## GIVEN PROBLEM
Please reproduce the items below without changes, starting at the line that contains "Screen dimensions: 1024x487" and continuing through the end of the items. Leave the pictures out of your answer.

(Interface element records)
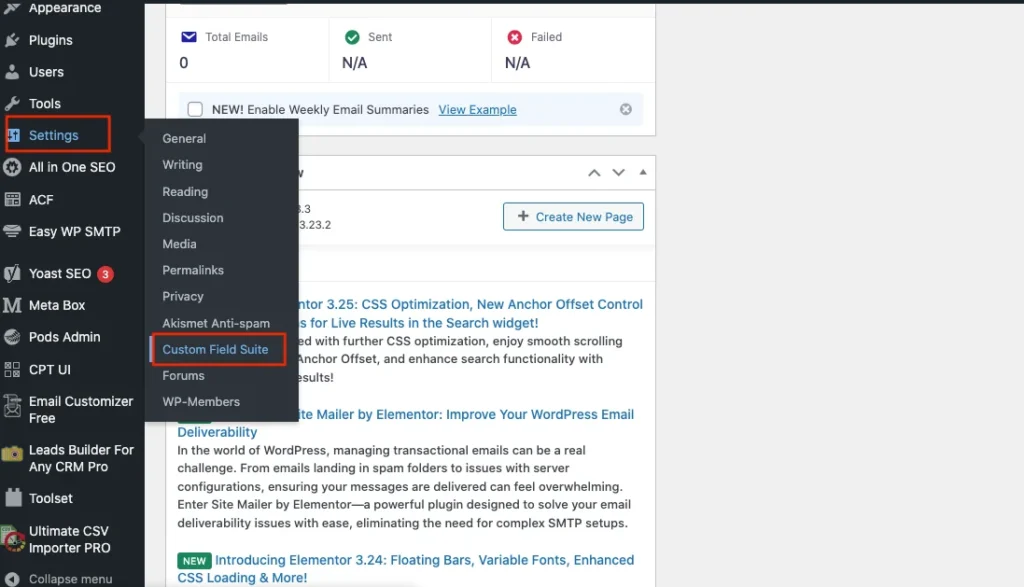Dismiss the weekly email summaries notice
This screenshot has width=1024, height=587.
click(x=626, y=110)
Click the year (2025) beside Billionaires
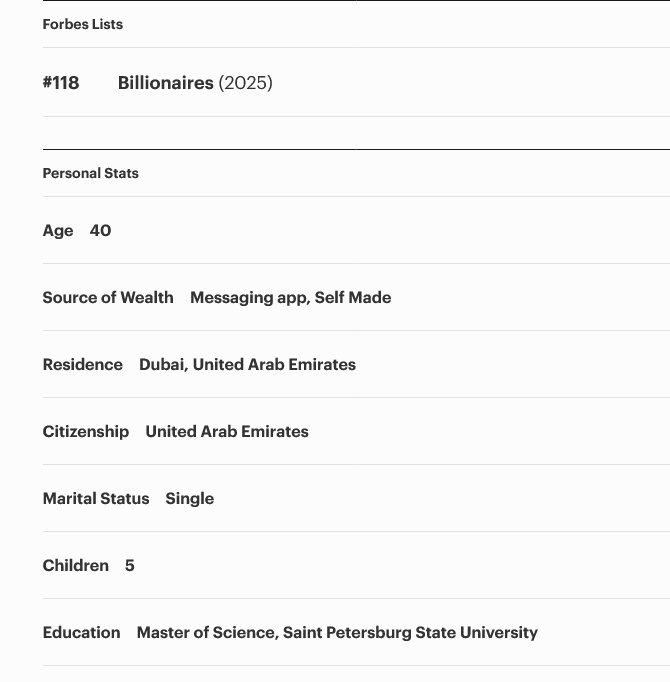This screenshot has height=682, width=670. 245,83

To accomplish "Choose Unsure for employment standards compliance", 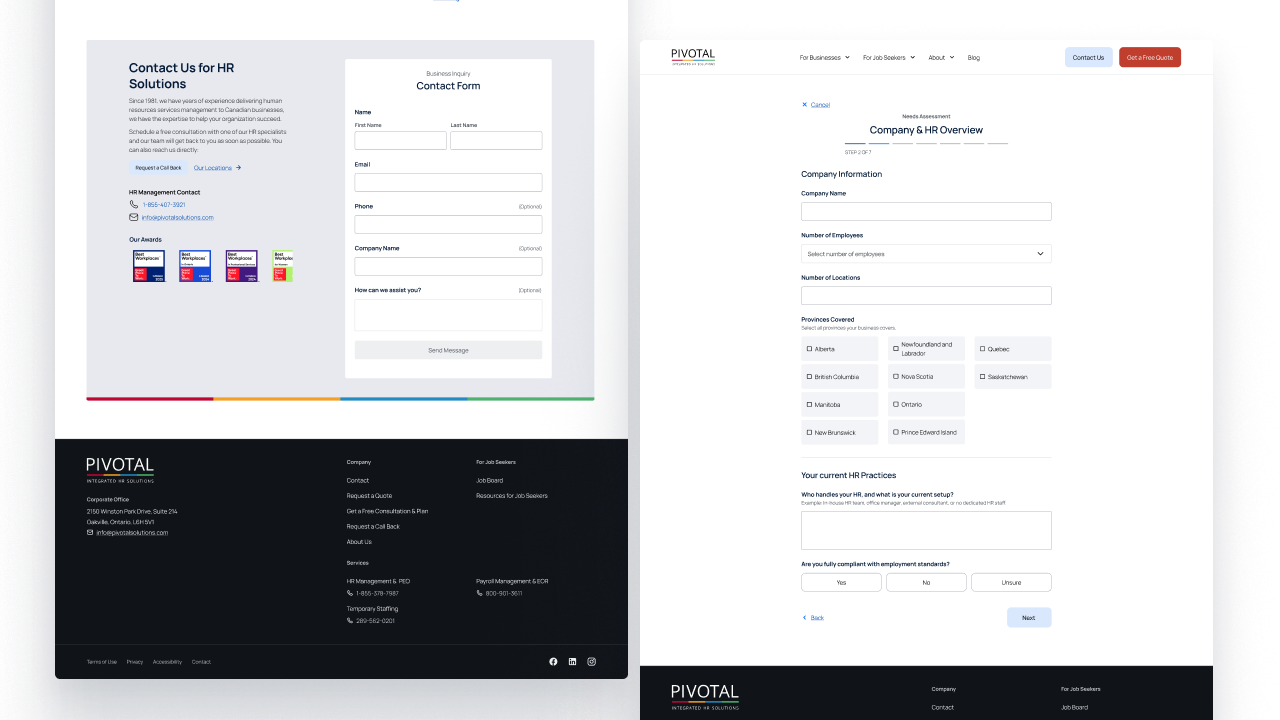I will (x=1011, y=582).
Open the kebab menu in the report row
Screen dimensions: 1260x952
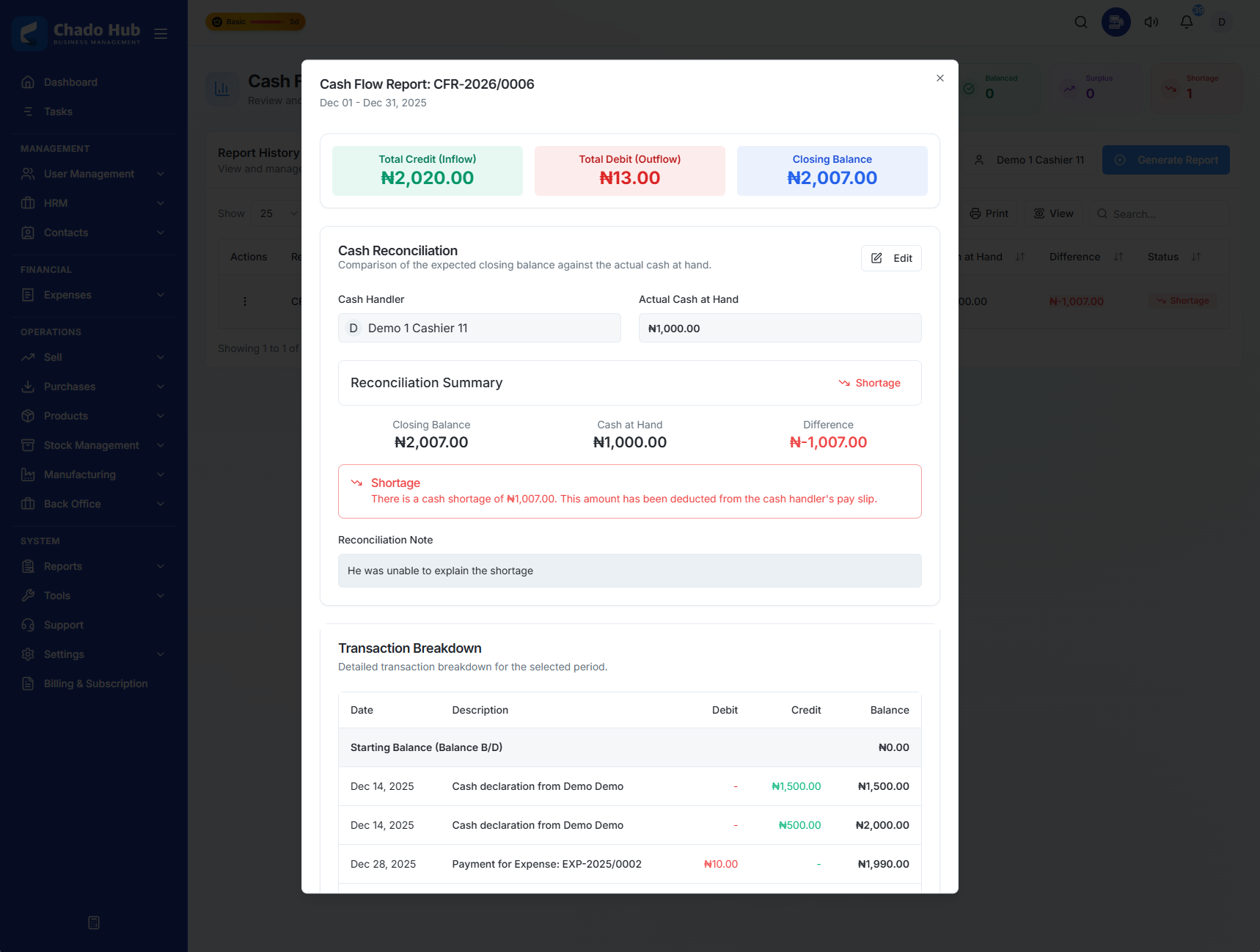[x=245, y=301]
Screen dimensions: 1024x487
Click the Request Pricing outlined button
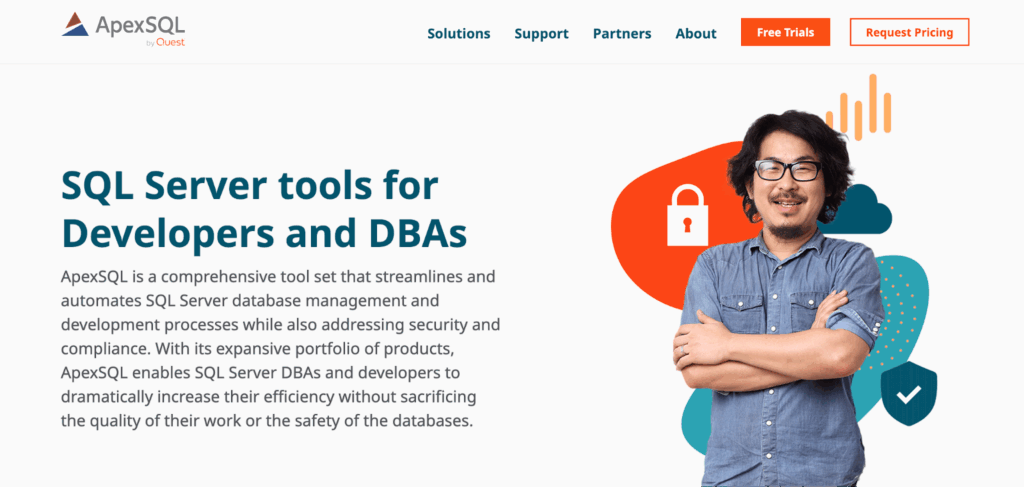pyautogui.click(x=909, y=32)
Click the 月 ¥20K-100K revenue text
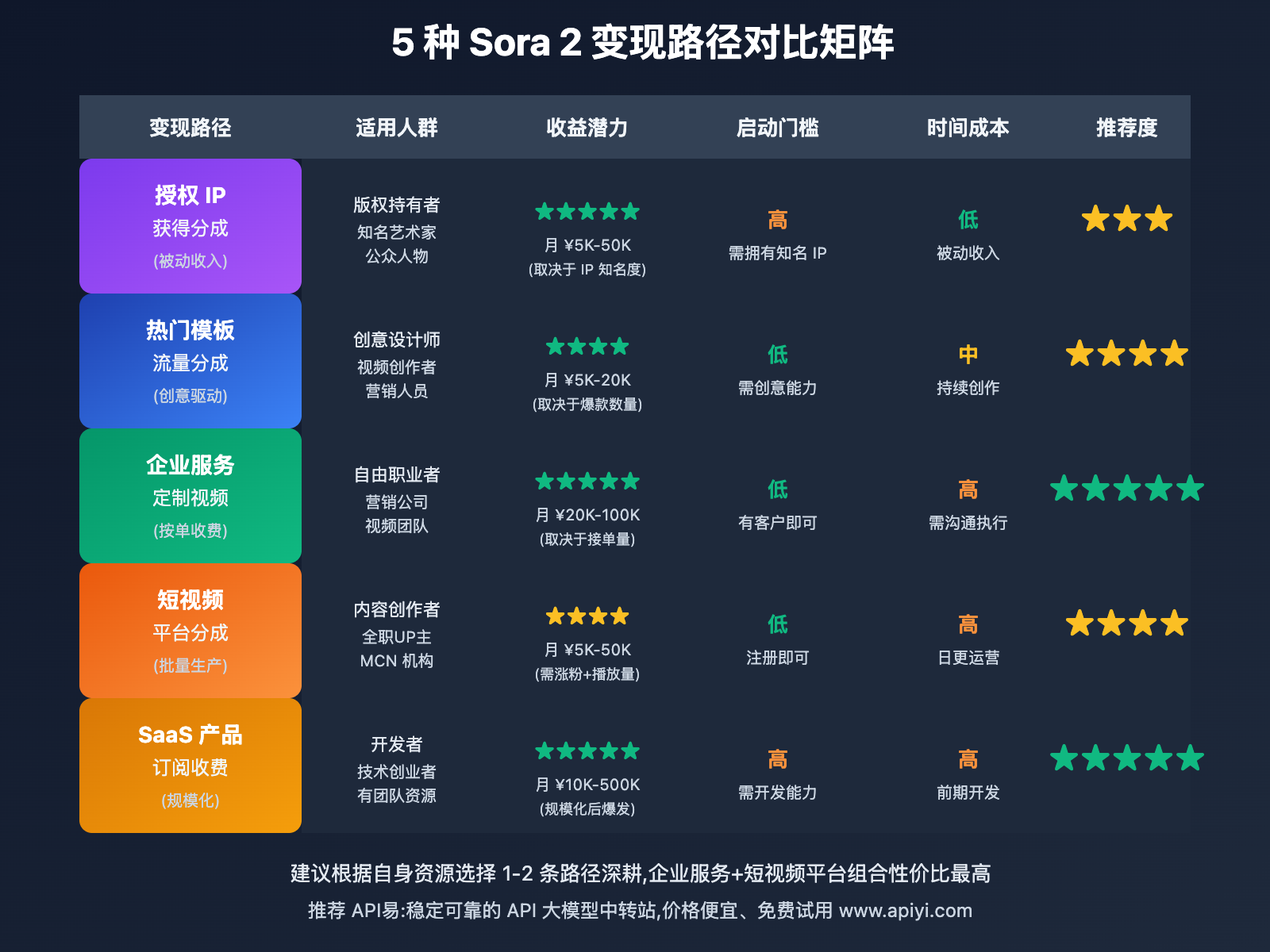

## TASK RESULT
Screen dimensions: 1024x487
Click the Request Pricing outlined button
pyautogui.click(x=909, y=32)
Click the 月 ¥20K-100K revenue text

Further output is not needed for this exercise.